Department of Molecular Biology, The Scripps Research Institute, 10550 N. Torrey Pines Rd., La Jolla, CA 92037, USA.
J Neurosci Res. 2011 Jun;89(6):808-14. doi: 10.1002/jnr.22603. Epub 2011 Mar 3.

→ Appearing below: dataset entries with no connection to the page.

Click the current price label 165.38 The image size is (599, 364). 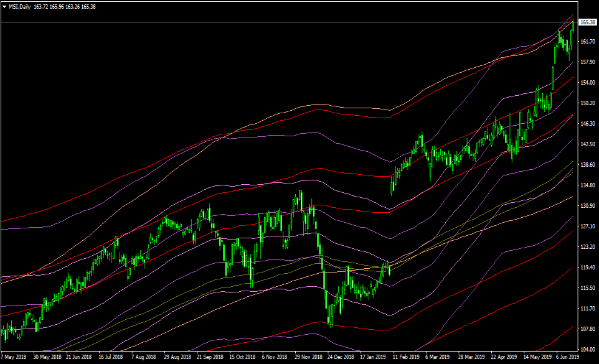point(588,22)
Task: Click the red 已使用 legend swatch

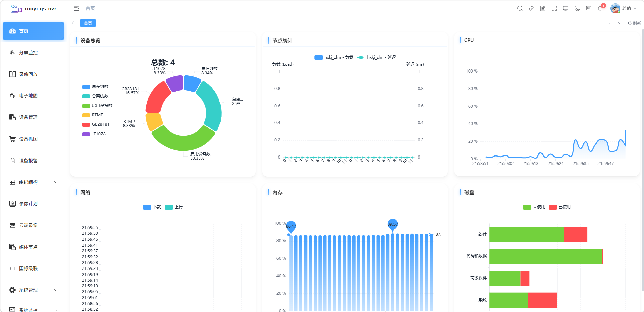Action: coord(553,207)
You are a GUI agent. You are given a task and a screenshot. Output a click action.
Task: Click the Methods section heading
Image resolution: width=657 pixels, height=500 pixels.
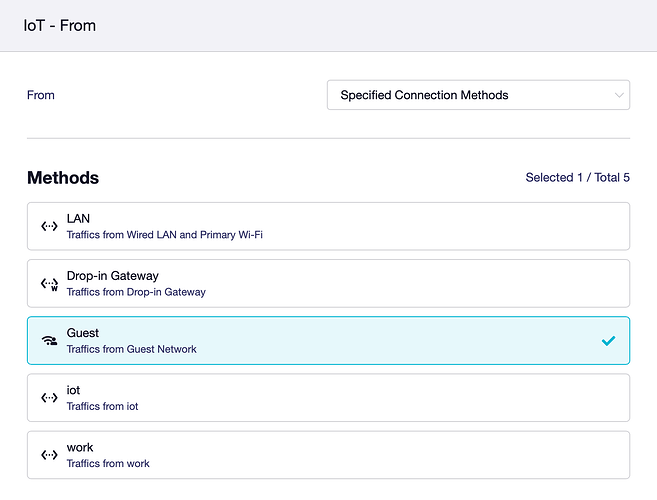pos(63,178)
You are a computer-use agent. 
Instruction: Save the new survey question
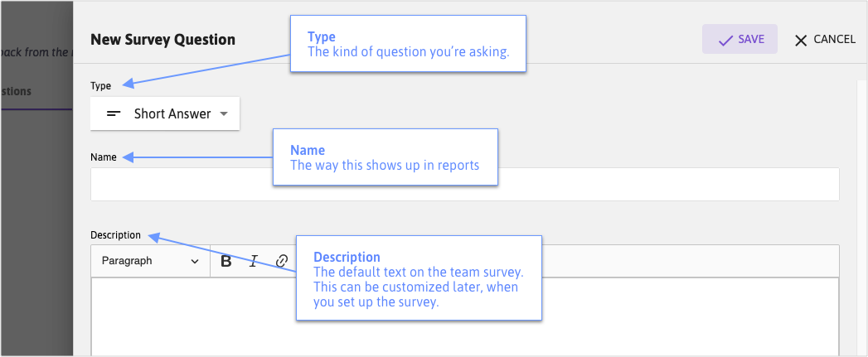(739, 39)
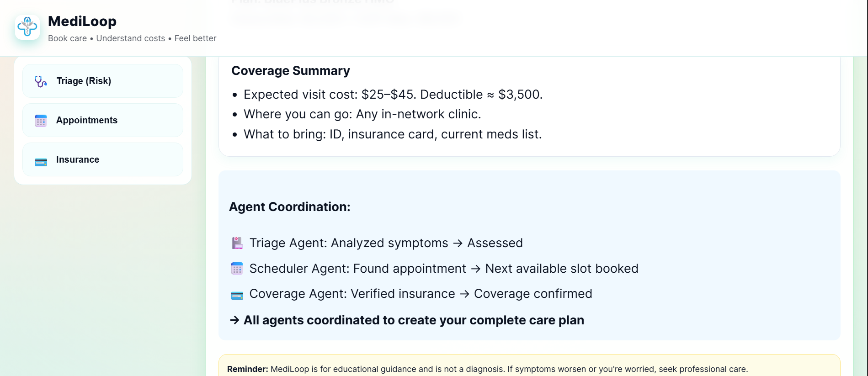
Task: Click the Reminder disclaimer note
Action: pos(487,369)
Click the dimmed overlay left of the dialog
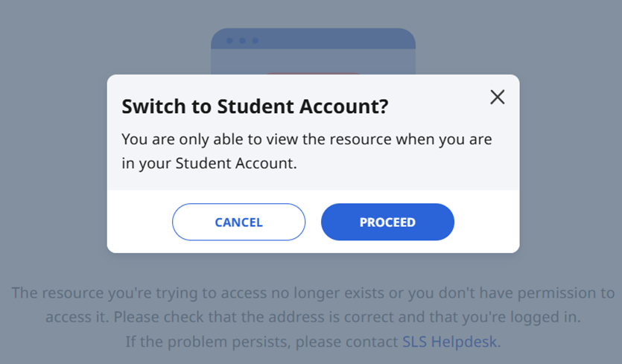 click(x=52, y=164)
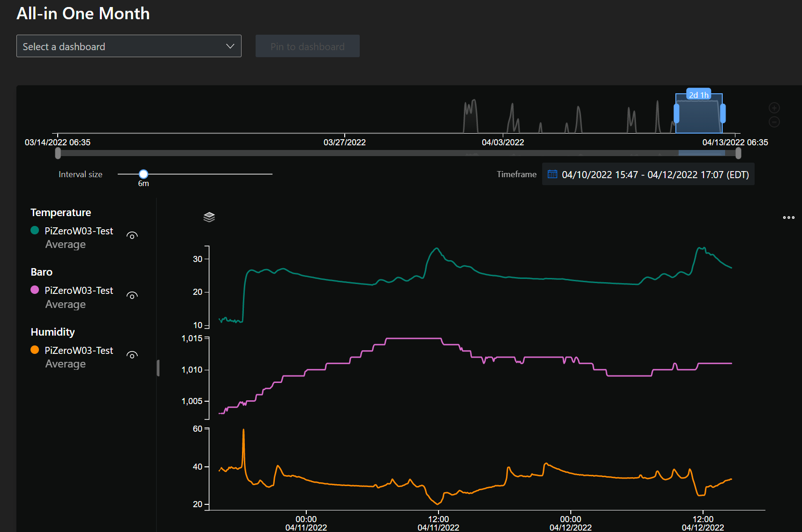Viewport: 802px width, 532px height.
Task: Open the chart ellipsis more-options menu
Action: pyautogui.click(x=788, y=217)
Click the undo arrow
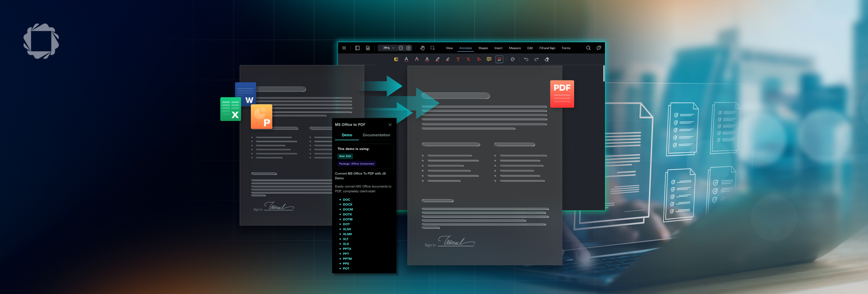868x294 pixels. click(x=526, y=59)
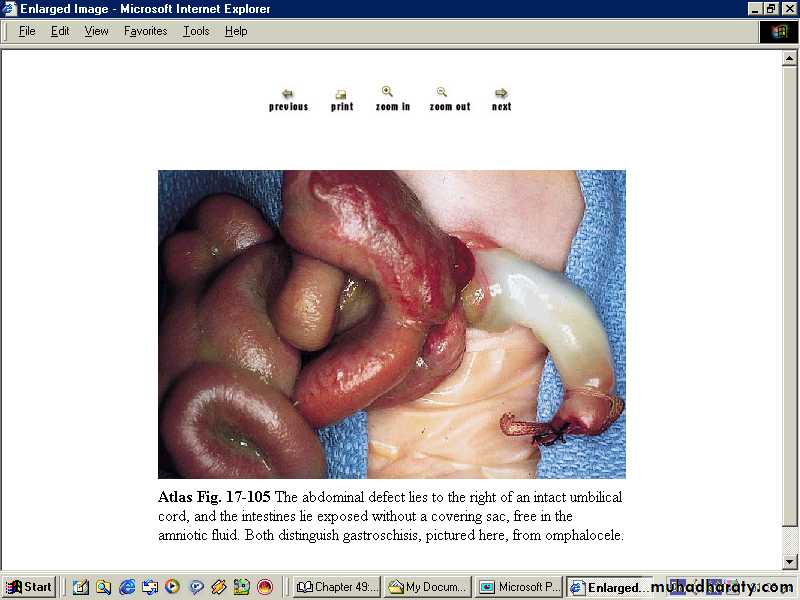This screenshot has width=800, height=600.
Task: Open the File menu
Action: tap(27, 31)
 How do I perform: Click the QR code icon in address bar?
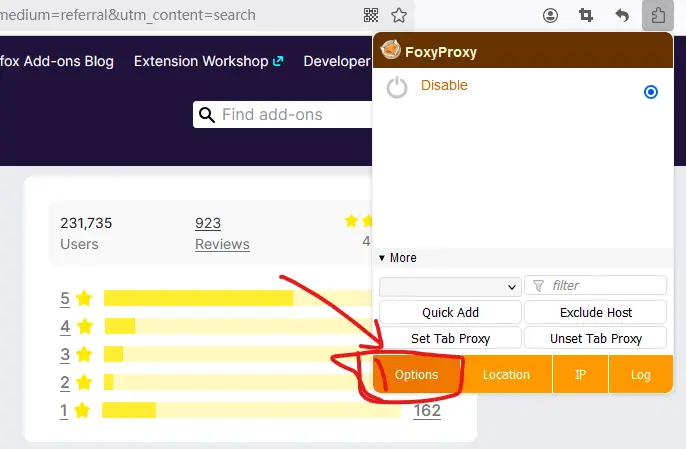click(371, 15)
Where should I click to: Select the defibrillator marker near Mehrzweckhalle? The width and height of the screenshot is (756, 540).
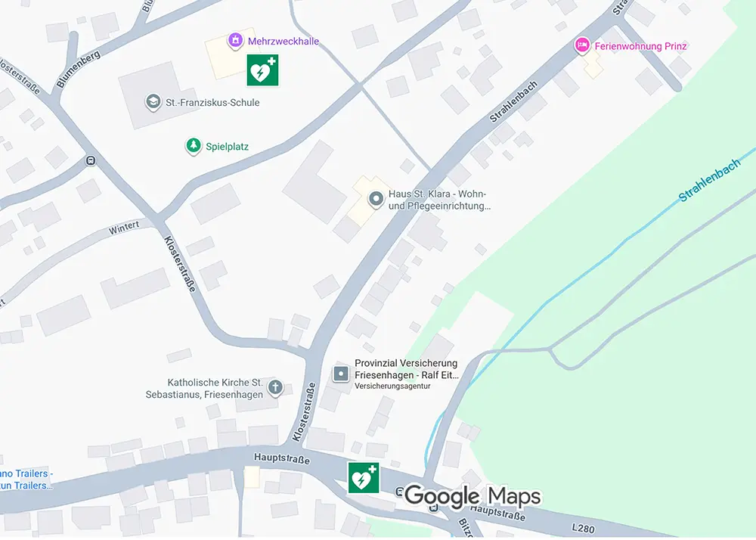point(263,70)
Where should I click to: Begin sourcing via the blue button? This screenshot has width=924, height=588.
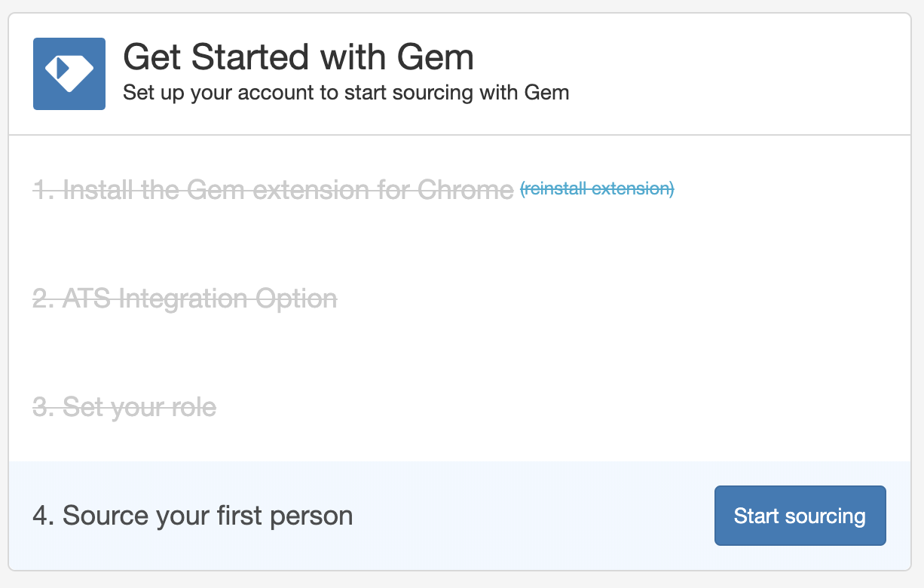800,516
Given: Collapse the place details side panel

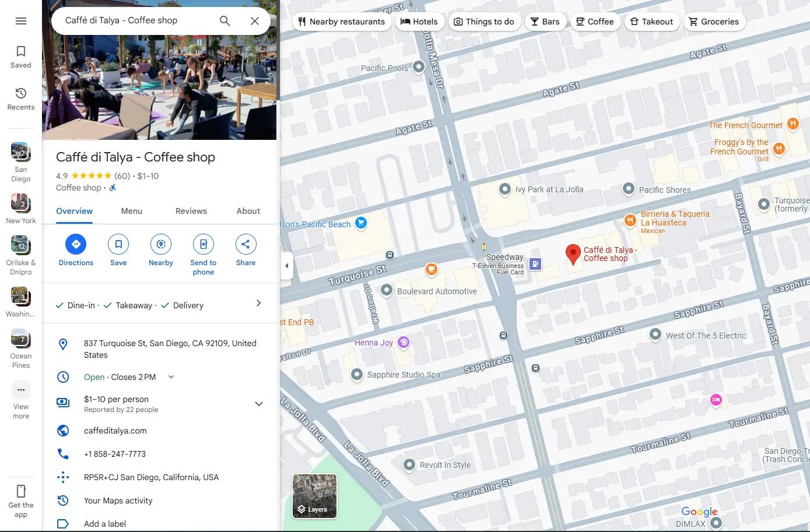Looking at the screenshot, I should click(x=286, y=266).
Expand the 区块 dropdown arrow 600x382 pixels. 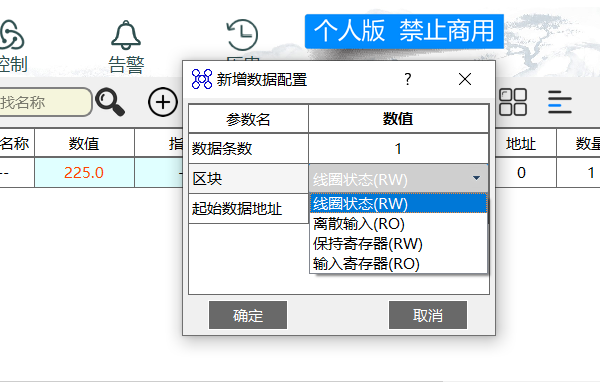click(x=476, y=178)
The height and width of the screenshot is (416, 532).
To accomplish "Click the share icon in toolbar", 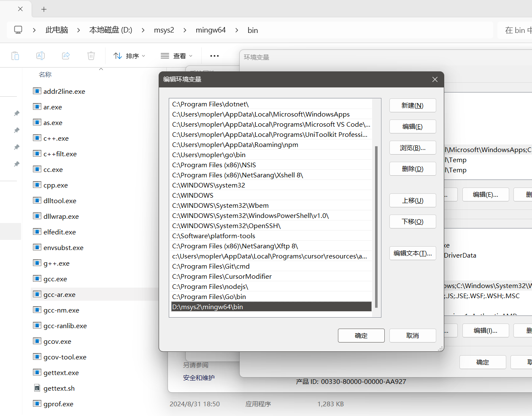I will click(66, 56).
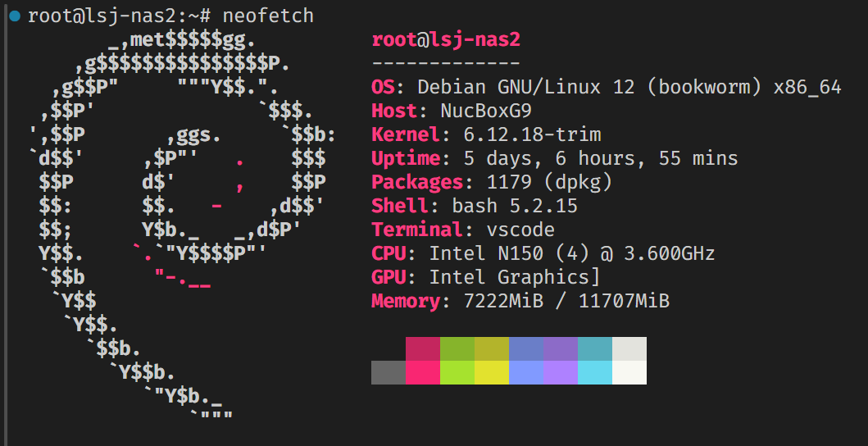The height and width of the screenshot is (446, 868).
Task: Click the typed neofetch command text
Action: click(x=269, y=16)
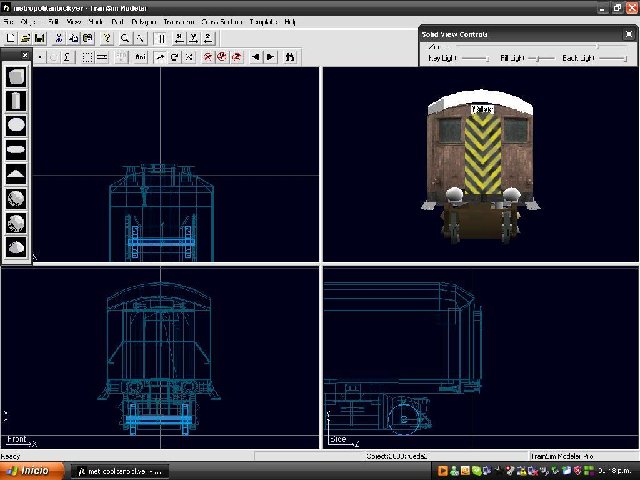Click the Zoom slider in Solid View Controls
This screenshot has height=480, width=640.
(598, 47)
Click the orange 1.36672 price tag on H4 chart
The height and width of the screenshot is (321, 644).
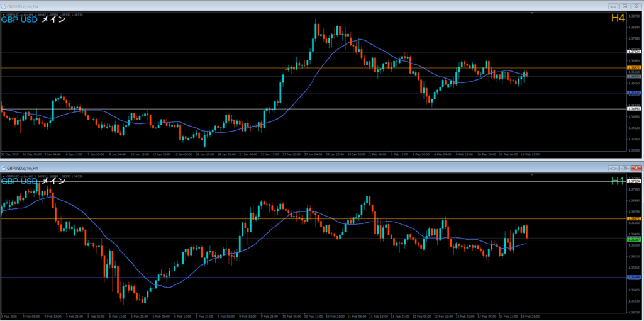[634, 67]
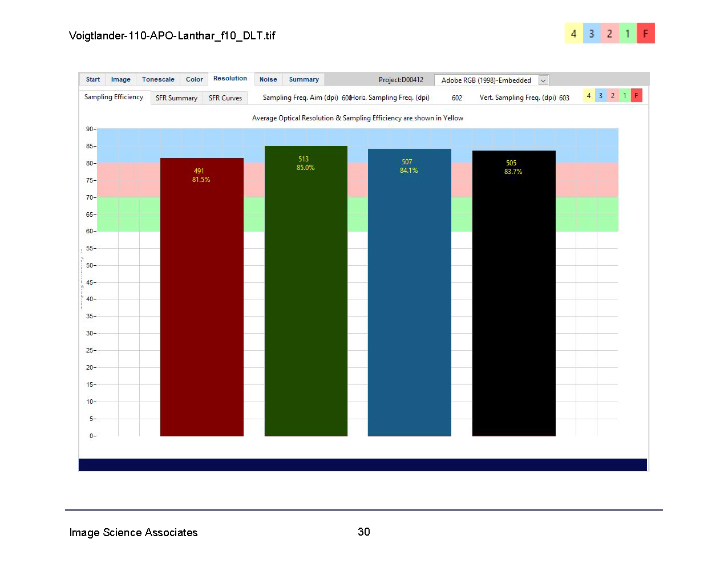Select the Color tab
Image resolution: width=728 pixels, height=563 pixels.
point(194,80)
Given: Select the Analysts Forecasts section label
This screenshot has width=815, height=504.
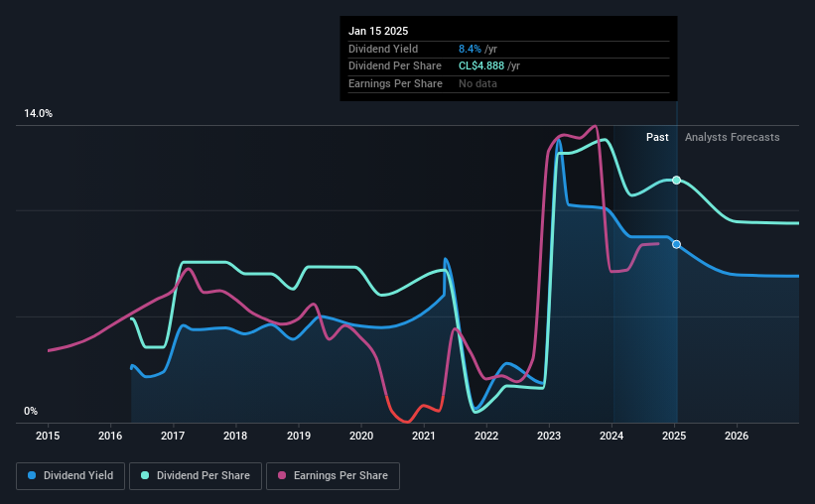Looking at the screenshot, I should tap(732, 137).
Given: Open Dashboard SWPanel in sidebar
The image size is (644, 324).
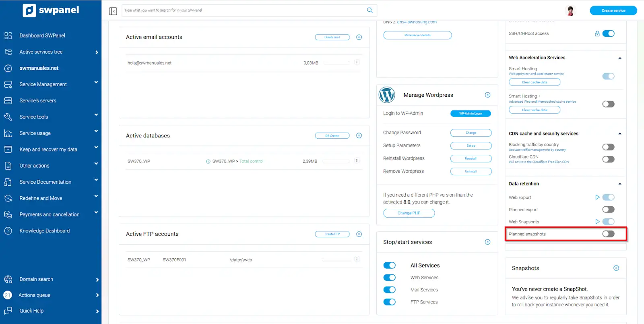Looking at the screenshot, I should click(x=42, y=35).
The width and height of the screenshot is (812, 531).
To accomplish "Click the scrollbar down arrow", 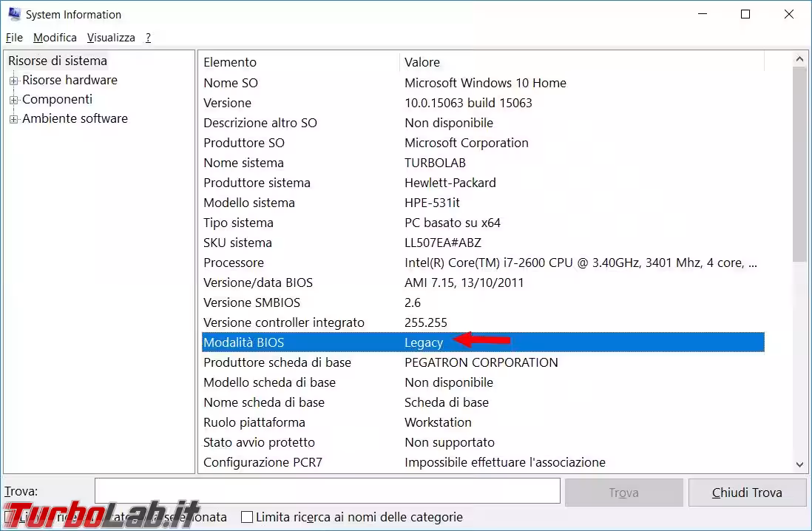I will pos(800,464).
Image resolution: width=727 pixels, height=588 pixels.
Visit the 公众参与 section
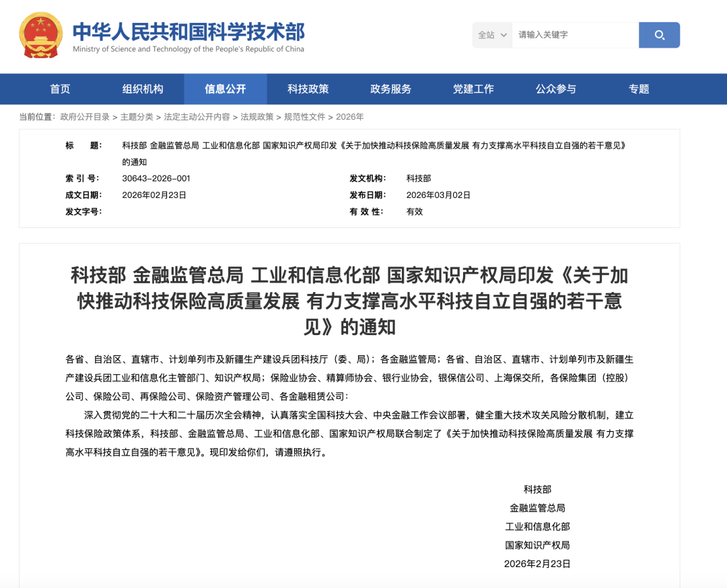coord(556,88)
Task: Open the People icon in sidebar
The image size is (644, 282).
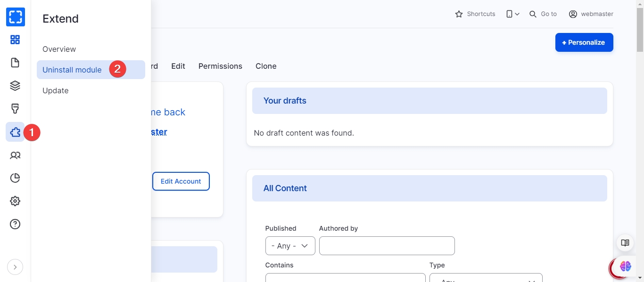Action: click(15, 155)
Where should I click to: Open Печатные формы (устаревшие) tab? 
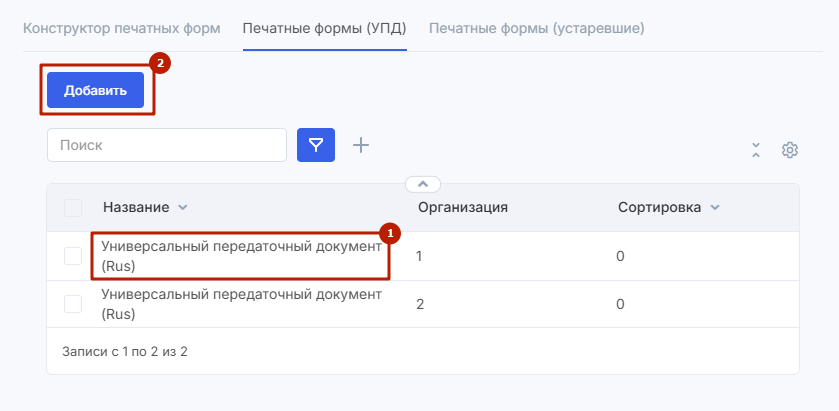click(536, 27)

Three loci that modify β-amyloid (Aβ) accumulation and deposition in the brains of a mouse model of Alzheimer's disease have been previously described. One encompasses the Psen2 gene encoding presenilin 2, a component of the γ-secretase activity responsible for generating Aβ by proteolysis. We show that the activity of mouse Psen2, as measured by levels of mRNA accumulation, unexpectedly is heritable in the liver but not the brain, suggesting liver as the origin of brain Aβ deposits. Administration of STI571, a cancer therapeutic that does not cross the blood-brain barrier, reduced accumulation of Aβ in both the blood and the brain, confirming brain Aβ's peripheral origin and suggesting that STI571 and related compounds might have therapeutic/prophylactic value in human Alzheimer's disease. The genes Cib1 and Zfhx1b reside within the other modifier loci and also exhibit heritable expression in the liver, suggesting that they too contribute to Aβ accumulation.
先前已有研究描述了三个可改变阿尔茨海默病小鼠模型中β-淀粉样蛋白(Aβ)积累和沉积的基因座。其中一个包含编码早老素 2 的 Psen2 基因,早老素 2 是 γ-分泌酶活性的组成部分,负责通过蛋白水解生成 Aβ。我们发现,小鼠 Psen2 的活性(通过 mRNA 积累水平来衡量)出人意料地在肝脏中具有遗传性,但在大脑中没有遗传性,这表明肝脏是大脑 Aβ 沉积的起源。施用 STI571(一种不能穿透血脑屏障的癌症治疗药物)可减少 Aβ 在血液和大脑中的积累,这证实了大脑 Aβ 的外周起源,并表明 STI571 和相关化合物可能对人类阿尔茨海默病具有治疗/预防价值。Cib1 和 Zfhx1b 基因位于其他修饰基因座内,在肝脏中也具有遗传性表达,这表明它们也有助于 Aβ 的积累。